A prima vista, Londra è la città più natalizia al mondo: l’atmosfera delle feste si respira nell’aria. Sembra di essere dentro a una favola della Disney, ma proprio qui qualcosa non torna: è una festa, ogni anno più grandiosa, senza più il festeggiato, tolto dalla vista perché imbarazzante. Natale viene dal latino: è il dies natalis, il compleanno, di Gesù. La lingua inglese, nella sua essenzialità, è ancora più diretta: la parola Christmas vuol dire, letteralmente, la nascita di Cristo. Ma di questa nascita, se n’è persa traccia. All’ingresso di ogni stazione della Tube, la metropolitana, c’è qualcuno vestito da Babbo Natale con un cestello per le offerte: c’è di tutto, dall’Esercito della Salvezza alle decine di charities per i senza tetto, è una questua continua. Di Gesù Bambino, però, che di povertà ne sapeva qualcosa, nemmeno l’ombra

La scomparsa di Cristo fa da contraltare  al dilagare degli alberi di Natale. È tutto consequenziale: l'abete fa Natale ma non impegna, è clima di festa ma senza orpelli religiosi che infastidiscono, è marketing neutro che non offende “gli altri”. Ma, di nuovo, qualcosa stona: è come se a Napoli, di loro spontanea volontà, smettessero di fare presepi a Natale. E a proposito di presepi, a Londra sono scomparsi, resistono solo nelle chiese cattoliche e in qualcuna anglicana “eretica”. Una volta, i personaggi della Nativity si trovavano persino dentro Harrods: le vendeva Lladró, marca spagnola di porcellane di lusso, diventata celebre proprio per i suoi Gesù Bambino in preziosa ceramica. Ora le “statuine” di Lladró sono solo di personaggi commerciali o neutri. Il presepe, per secoli simbolo di pace, mitezza e serenità, è diventato pure lui divisivo, qualcosa di fastidioso o addirittura pericoloso. 

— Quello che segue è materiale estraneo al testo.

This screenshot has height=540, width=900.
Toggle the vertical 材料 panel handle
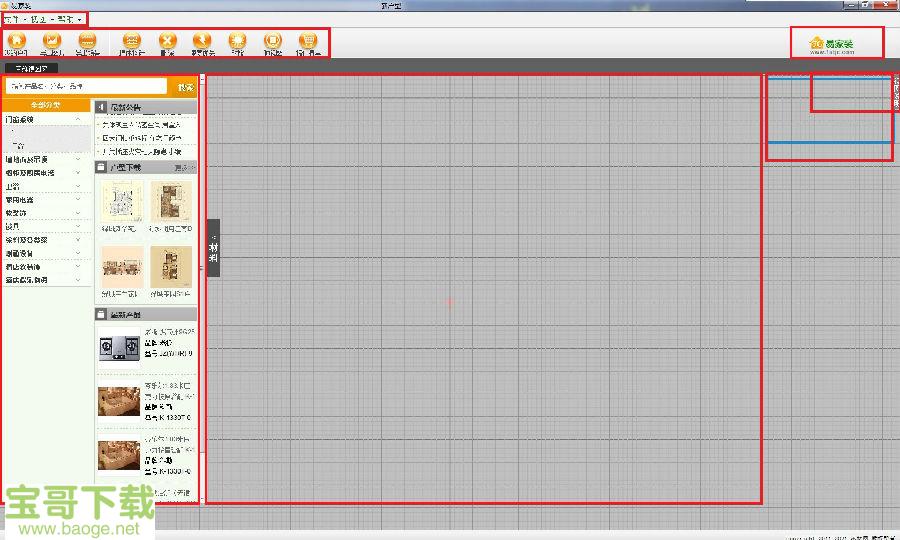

Il Natale, che a Londra pure sfavilla dappertutto, è stato neutralizzato in una festa commerciale. I riferimenti religiosi sono così scomparsi che pure le altre fedi, a partire dai musulmani, ormai hanno “adottato” la festa.  

Davanti a Selfridges ci sono ogni giorno dei taxi a pedali, tipo risciò asiatici, ma con luci da discoteca e musica a volume assordante: aspettano clienti fuori dal grande magazzino. Sono tutti guidati da mediorientali, e tutti musulmani. Durante l’anno, queste bici a tre ruote sparano solo fastidiosa musica arabeggiante. A dicembre, si trasformano in mini luna park di scritte “Happy Christmas” e la loro musica diventa improvvisamente natalizia, altrettanto fastidiosa: è un continuo “Last Christmas” di George Michael (morto peraltro il giorno di Natale). 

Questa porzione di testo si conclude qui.